2. Penilaian risiko (risk assestment) Penilaian risiko untuk tujuan pelaporan keuangan adalah identifikasi, analisis, dan pengelolaan risiko suatu entitas yang relevan dengan penyusunan laporan keuangan yang disajikan secara wajar sesuai dengan prinsip-prinsip akuntansi yang berlaku umum. Penilaian resiko oleh manajemen juga harus mencakup pertimbangan khusus atas resiko yang dapat muncul dari perubahan kondisi seperti :

a. Perubahan dalam lingkungan operasi

Perubahan dalam lingkungan peraturan dan operasi dapat mengakibatkan perubahan dalam tekanan persaingan dan resiko yang berbeda dapat mengakibatkan perubahan dalam tekanan persaingan dan resiko berbeda secara signifikan.
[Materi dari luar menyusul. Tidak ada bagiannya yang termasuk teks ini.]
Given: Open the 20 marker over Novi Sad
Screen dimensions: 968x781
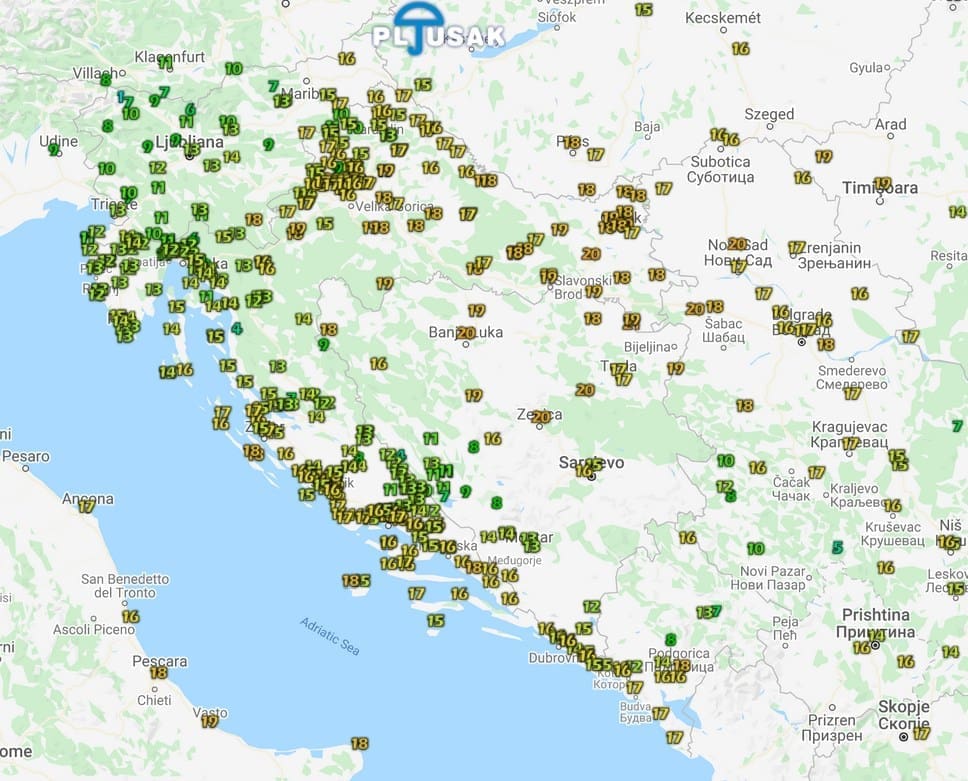Looking at the screenshot, I should click(737, 244).
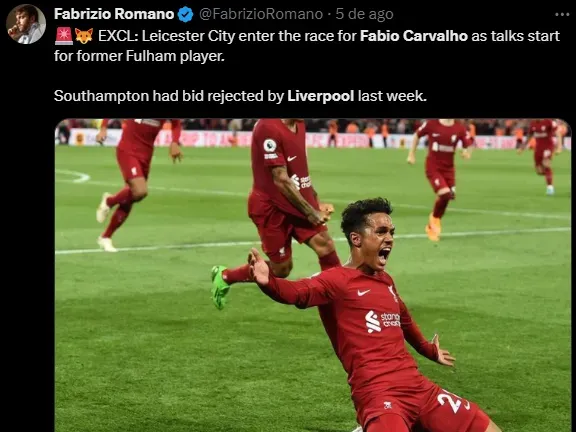
Task: Open the attached celebration photo
Action: [313, 275]
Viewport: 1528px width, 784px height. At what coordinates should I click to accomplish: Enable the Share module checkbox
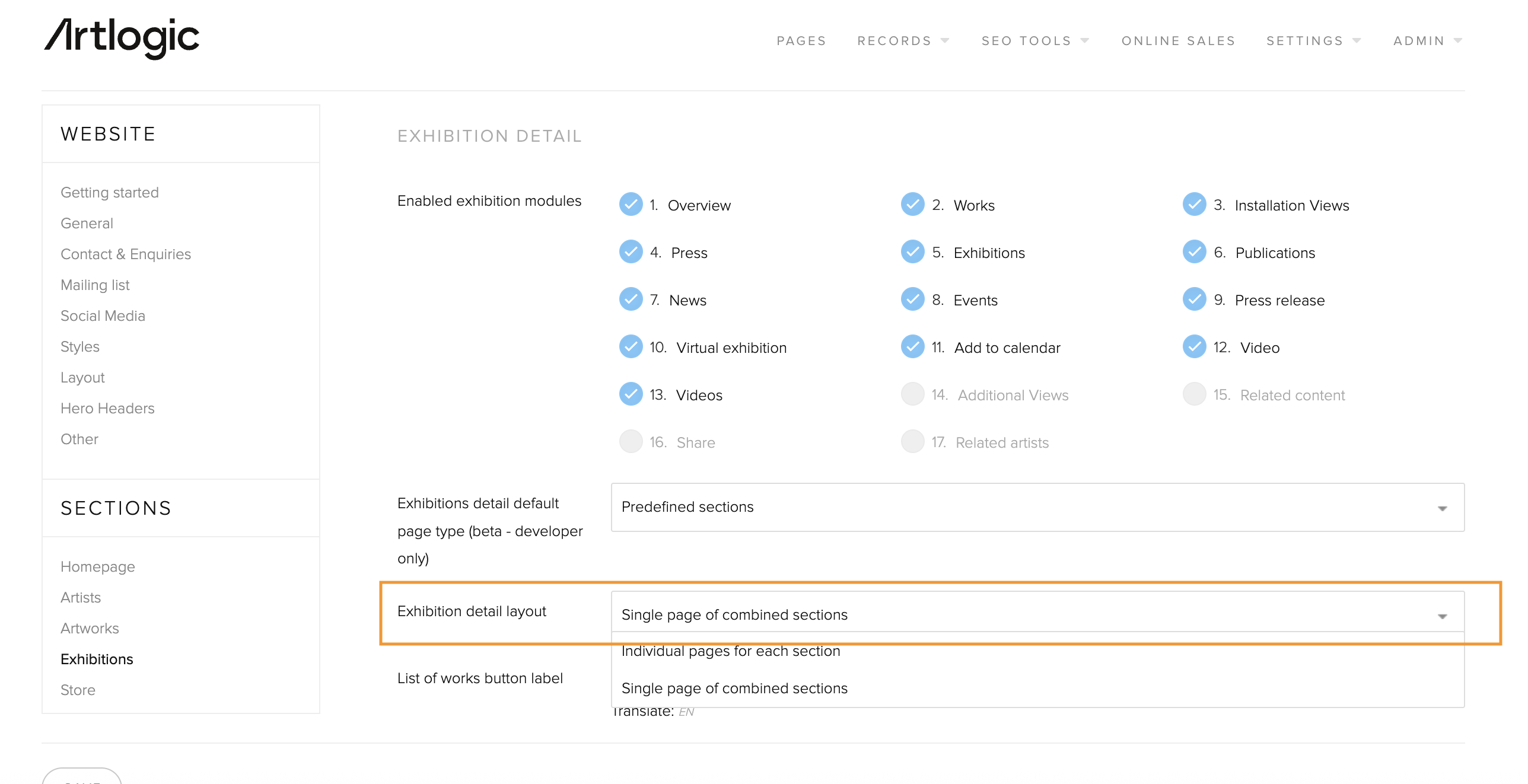tap(631, 442)
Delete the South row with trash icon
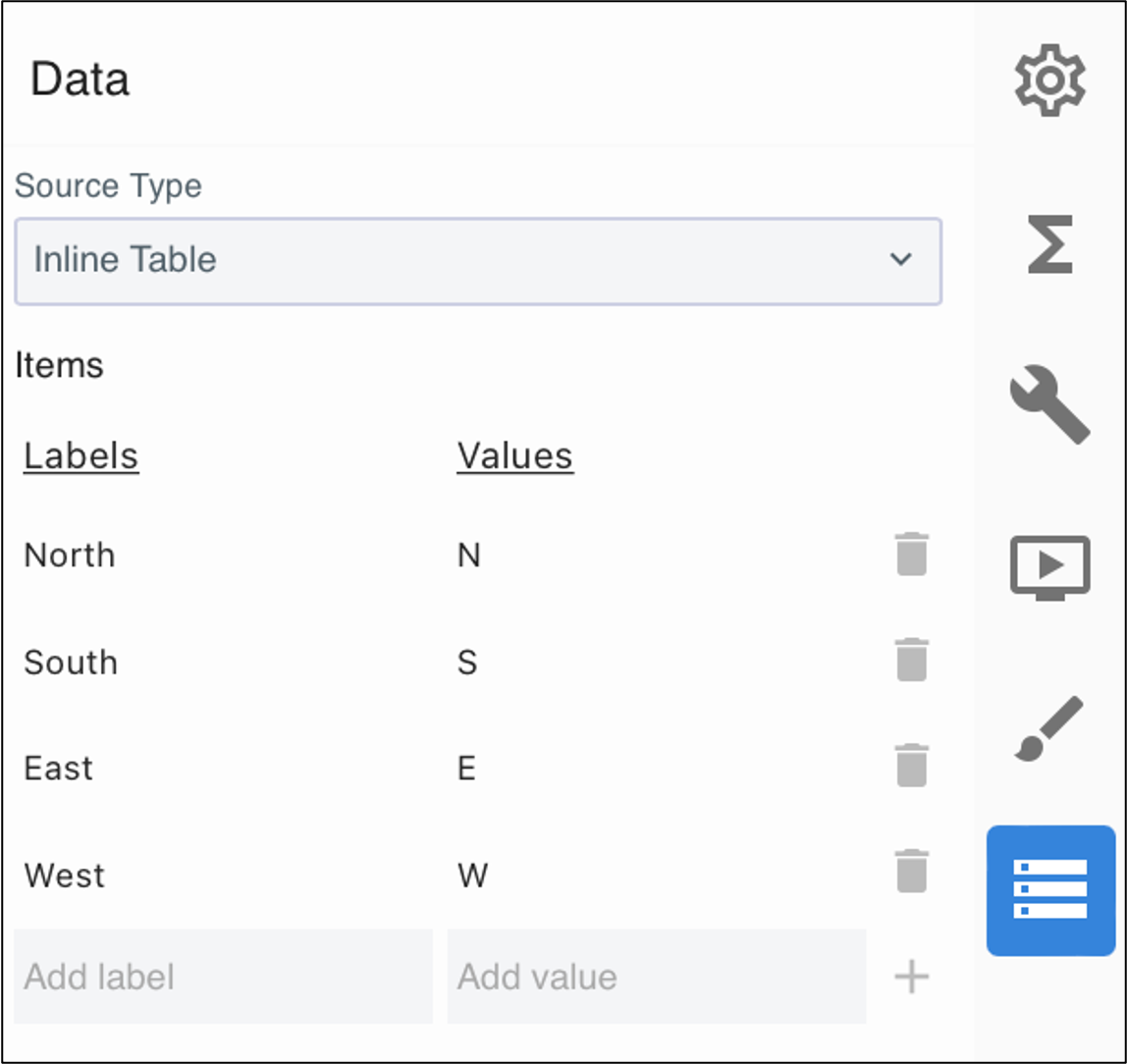The image size is (1127, 1064). coord(911,661)
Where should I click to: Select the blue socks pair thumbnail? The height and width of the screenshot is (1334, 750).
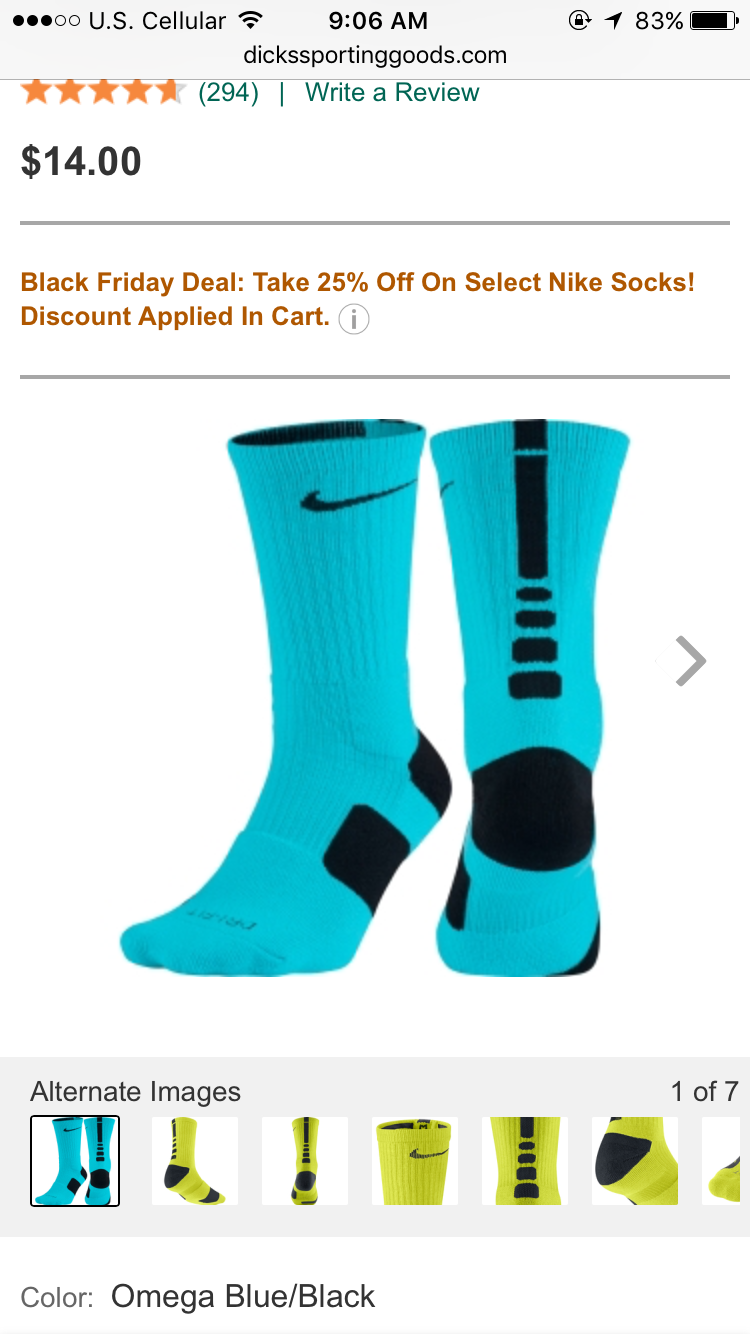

b. Personel baru Personel baru mungkin memiliki fokus yang berbeda atas atau pemahaman terhadap pengendalian intern.

c. Sistem informasi yang baru atau dimodifikasi Perubahan signifikan dan cepat dalam sistem informasi dapat mengubah resiko berkaitan dengan pengendalian intern.

d. Pertumbuhan yang cepat Perluasan operasi yang signifikan dan cepat dapat memberikan tekanan terhadap pengendalian dan meningkatkan resiko kegagalan dalam pengendalian.

e. Teknologi baru Pemasangan teknologi baru kedalam operasi atau sistem operasi dapat mengubah resiko yang berhubungan dengan pengendalian intern.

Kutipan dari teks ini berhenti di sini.